### AUFGABE 1:
Nenne alle geografischen Namen von Orten und Ländern, die im Text zur Ukraine-Hilfe in Lahr vorkommen, jeden nur einmal.

### TEXT:
◇ ◇ ◇ ◇

Ja, wir haben uns intern beraten, wie wir sofort und direkt helfen können. Kundgebungen können zwar wichtige moralische Unterstützung bieten. Wir haben unser Augenmerk aber auf Taten gelegt. Wir sammeln Geld und Sachspenden. Mithilfe der Lahrer Orthodoxen Gemeinde „Heiliger Geist“ und Erzpriester Vladislav Dikhanov konnten einige Menschen aus der Ukraine nach Lahr gebracht werden. Im Moment suchen wir nach Kleintransportern, um weitere Flüchtlinge hier in Sicherheit bringen zu können, sowie größere Fahrzeuge, um die Sachspenden zu transportieren. In einem zweiten Schritt sind einige Mitglieder parallel dabei, eine Friedensbewegung zu organisieren.

In Lahr gibt es auch Deutsche aus Russland, die sich anders – pro Putin – äußern. Ist das nur eine Minderheit?

◇ ◇ ◇ ◇

### DATENSÄTZE:
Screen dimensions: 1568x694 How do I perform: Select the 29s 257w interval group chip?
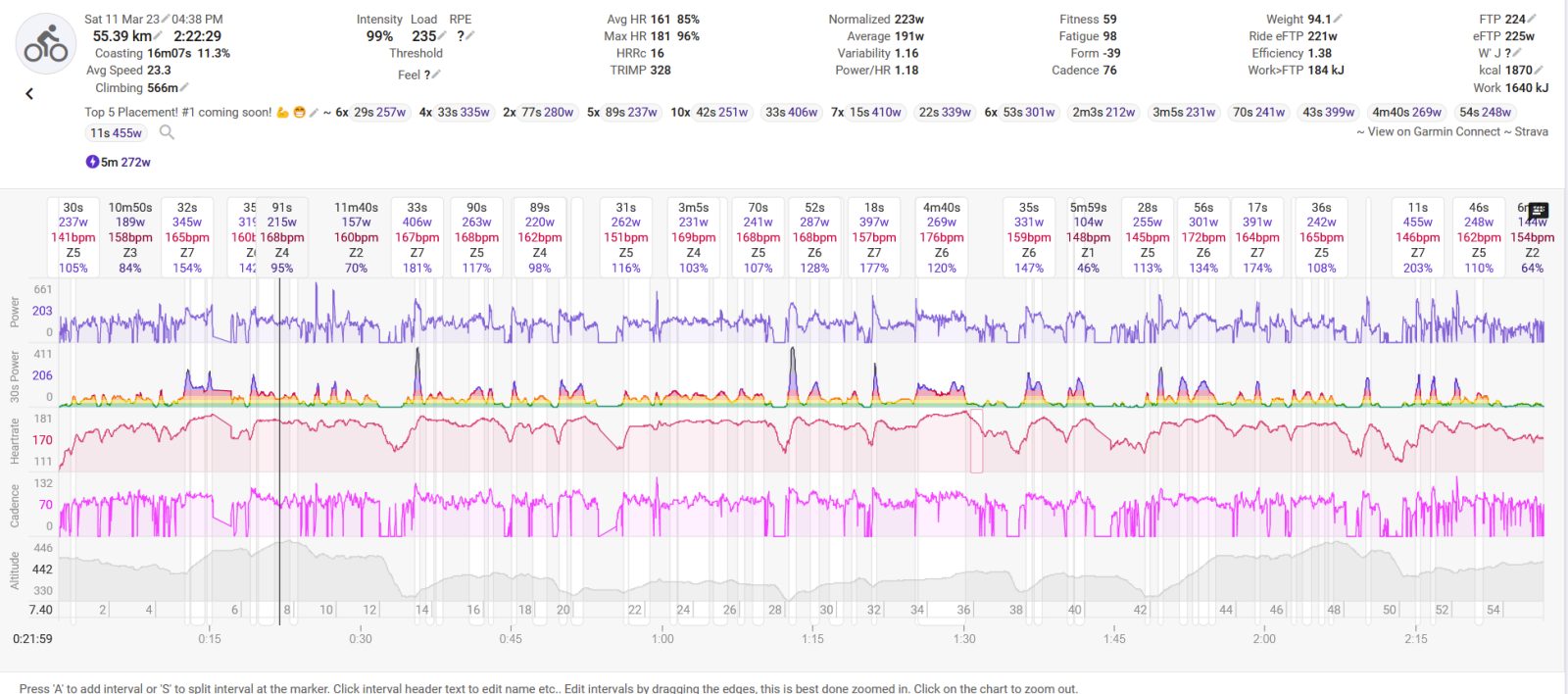(371, 113)
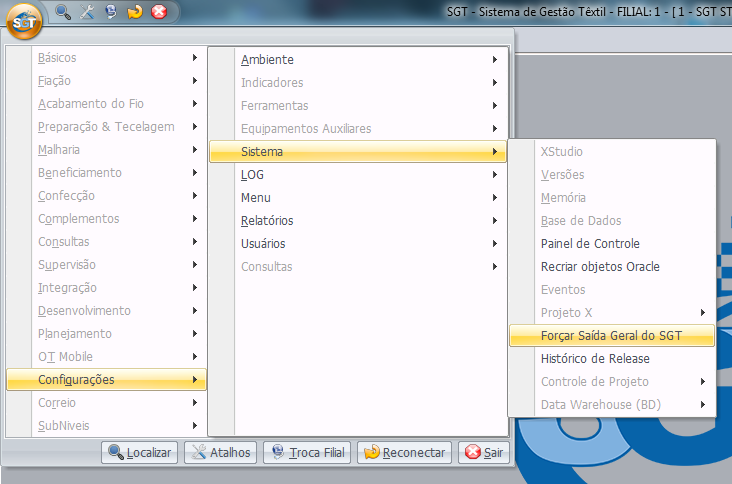The image size is (732, 484).
Task: Open Histórico de Release entry
Action: pyautogui.click(x=595, y=359)
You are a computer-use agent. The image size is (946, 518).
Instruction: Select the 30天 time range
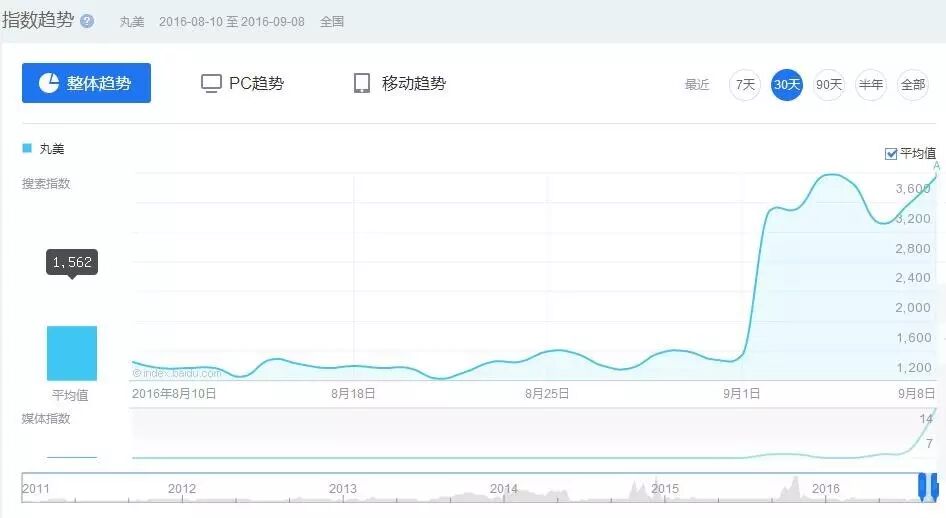(x=787, y=85)
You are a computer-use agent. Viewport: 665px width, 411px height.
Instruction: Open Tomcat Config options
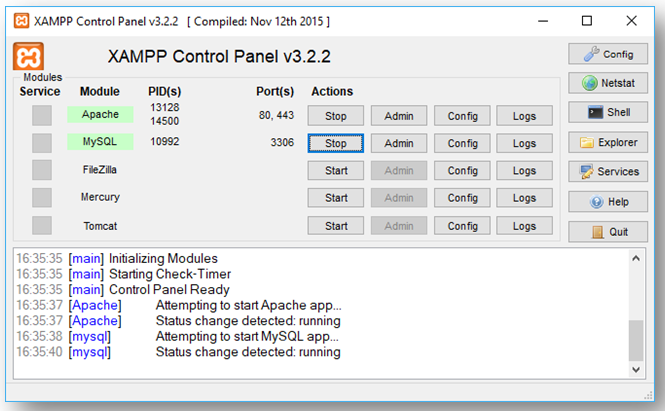[x=462, y=226]
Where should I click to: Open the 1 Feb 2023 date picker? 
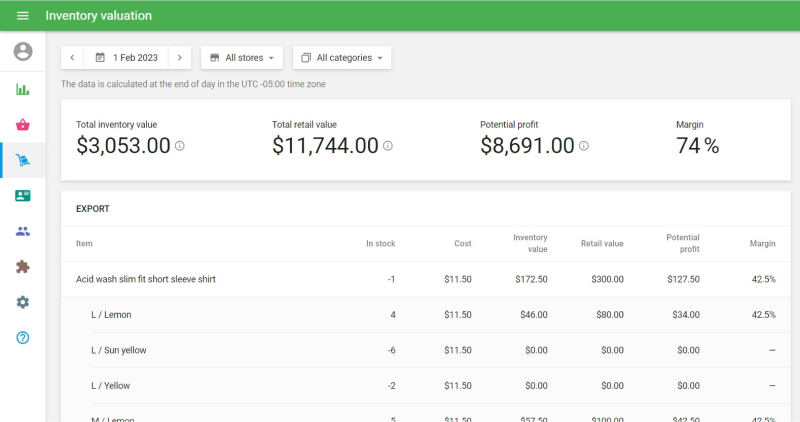click(x=126, y=58)
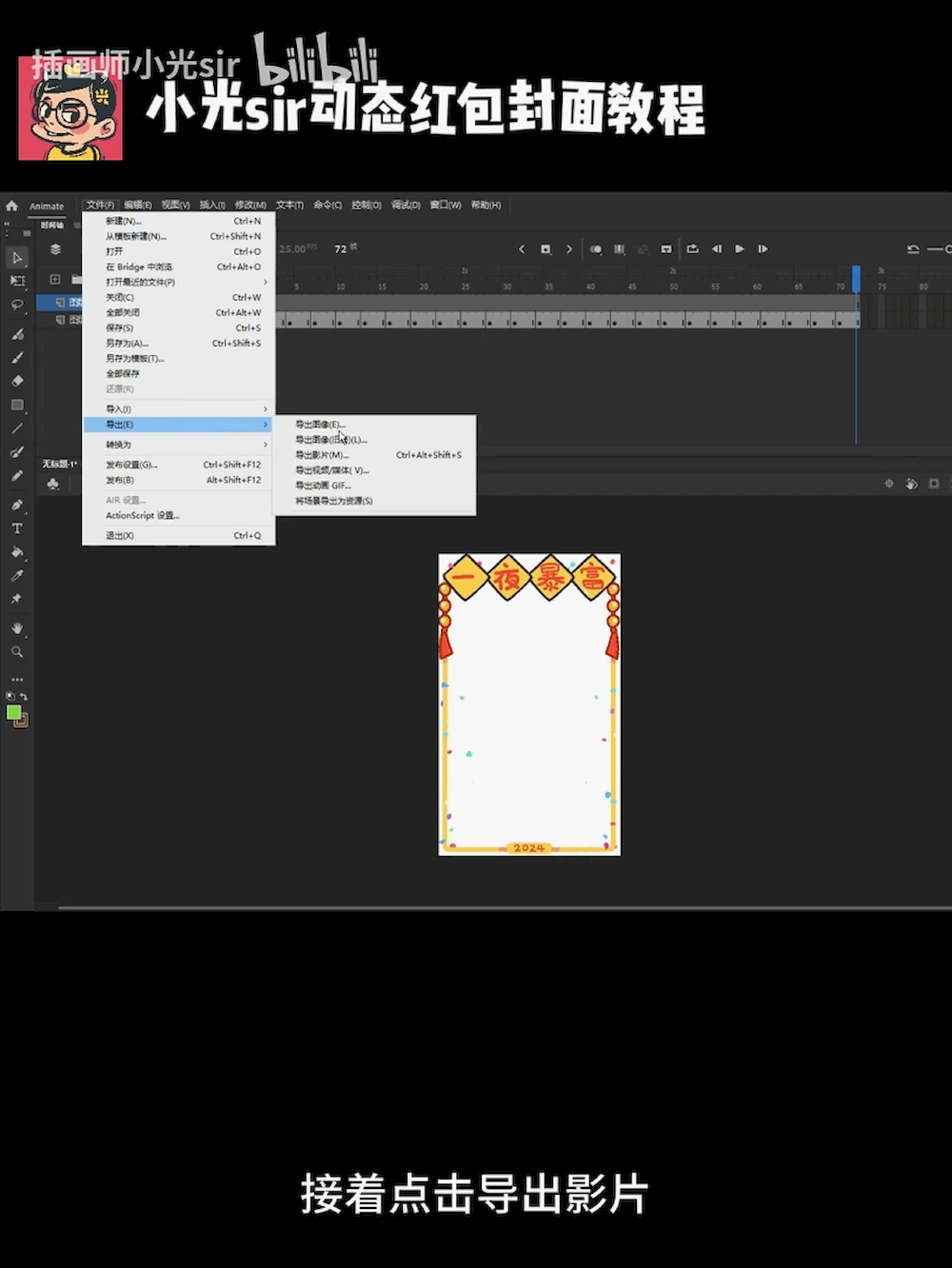This screenshot has height=1268, width=952.
Task: Click the Lasso tool
Action: coord(17,305)

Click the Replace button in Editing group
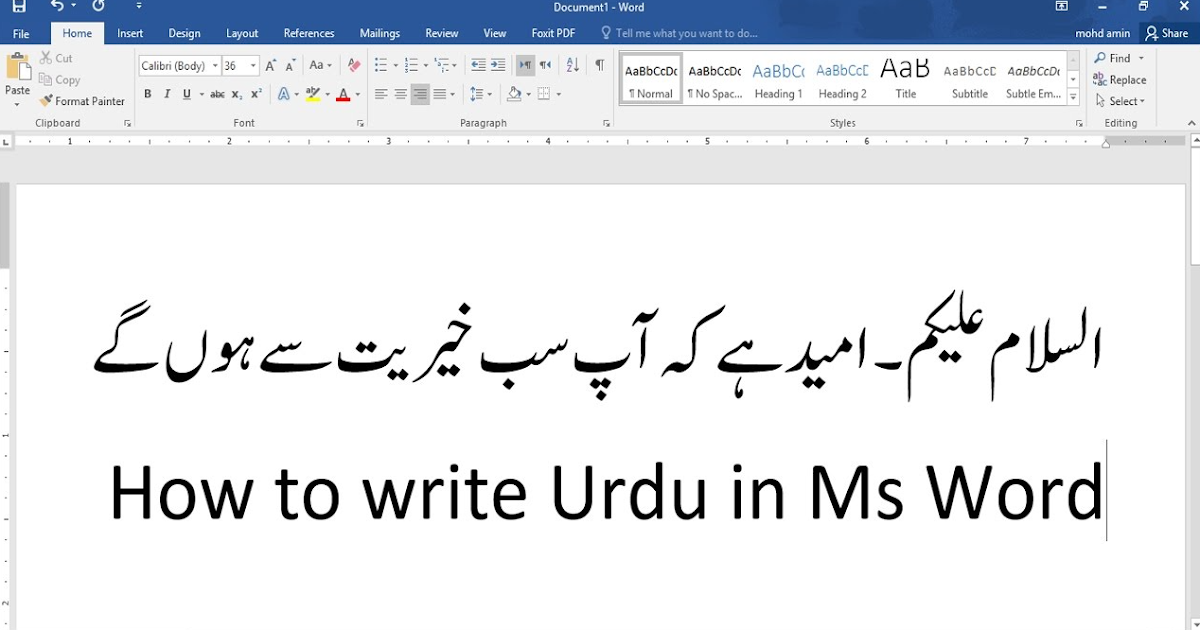pos(1120,80)
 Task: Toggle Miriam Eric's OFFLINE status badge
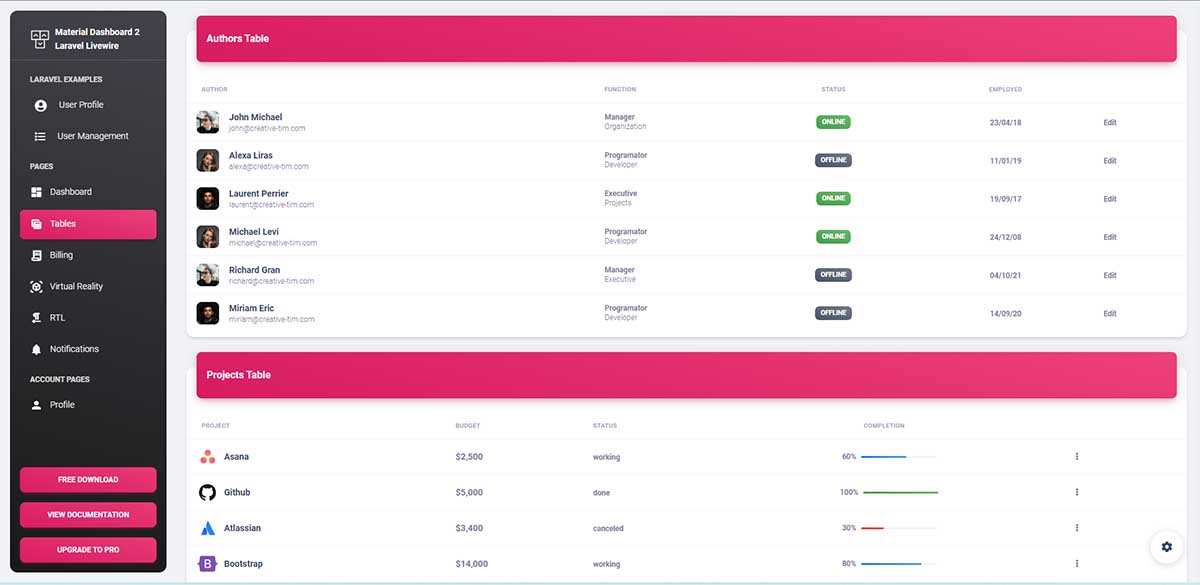tap(833, 312)
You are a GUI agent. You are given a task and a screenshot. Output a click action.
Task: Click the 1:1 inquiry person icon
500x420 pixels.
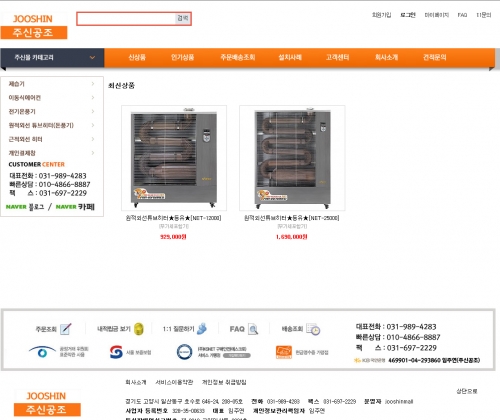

◇ ◇ ◇ ◇

### AUFGABE 2:
Gib die Zeilen der Datensätze vom Anfang bis einschließlich der Zeile mit „pos(1120,80)“ als Markdown-Tabelle mit den Spalten „Nummer“ und „Zeile“ aus. Leerzeilen und Bilder entfallen.

### ANTWORT 1:
Ukraine, Lahr, Russland

### ANTWORT 2:
| Nummer | Zeile |
|---|---|
| 1 | Screen dimensions: 1568x694 How do I perform: Select the 29s 257w interval group chip? |
| 2 | (371, 113) |
| 3 | The image size is (732, 484). |
| 4 | Task: Open Histórico de Release entry |
| 5 | Action: pyautogui.click(x=595, y=359) |
| 6 | You are a computer-use agent. The image size is (946, 518). |
| 7 | Instruction: Select the 30天 time range |
| 8 | (x=787, y=85) |
| 9 | You are a computer-use agent. Viewport: 665px width, 411px height. |
| 10 | Instruction: Open Tomcat Config options |
| 11 | [x=462, y=226] |
| 12 | Where should I click to: Open the 1 Feb 2023 date picker?  |
| 13 | click(x=126, y=58) |
| 14 | This screenshot has height=1268, width=952. |
| 15 | Task: Click the Lasso tool |
| 16 | Action: coord(17,305) |
| 17 | Click the Replace button in Editing group |
| 18 | pos(1120,80) |